Clinical outcomes of the main population
Major adverse cardiovascular events occurred in 60 (29.7%) patients. Twenty-three (11.4%) patients developed acute heart failure, 5 (2.6%) patients developed acute coronary syndrome (1 acute myocardial infarction with ST segment elevation, 2 patients with acute myocardial infarction without ST segment elevation and 2 Takotsubo syndrome), 4 (2%) patients developed pericarditis, 4 (2%) developed myocarditis, and 3 (1.3%) developed pulmonary embolism.

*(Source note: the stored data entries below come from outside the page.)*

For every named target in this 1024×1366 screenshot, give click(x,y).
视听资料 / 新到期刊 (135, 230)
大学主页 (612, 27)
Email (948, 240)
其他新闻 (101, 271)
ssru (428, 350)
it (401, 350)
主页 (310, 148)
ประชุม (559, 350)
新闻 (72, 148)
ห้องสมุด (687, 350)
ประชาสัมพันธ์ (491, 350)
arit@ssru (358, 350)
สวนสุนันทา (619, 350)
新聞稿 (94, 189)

Fourteen (6.9%) patients had acute onset of atrial fibrillation, and 1 (0.5%) patient had atrial flutter.
The in-hospital mortality rate was 40 (19.8%) patients.
Factors associated with MACE and in-hospital mortality in the main population
Baseline cTn T
Univariable and multivariable Cox regression analyses for MACE and in-hospital mortality are shown in Table 1. Baseline cTn T independently predicted MACE (p = 0.047, hazard ratio [HR] 1.805, 95% confidence interval [CI] 1.009–3.231) and in-hospital mortality (p = 0.009, HR 2.322, 95% CI 1.234–4.369).
Table 1.
Cox regression analysis for major adverse cardiovascular events (MACE) and for in-hospital mortality in COVID-19 patients for baseline cardiac troponin T (cTn T).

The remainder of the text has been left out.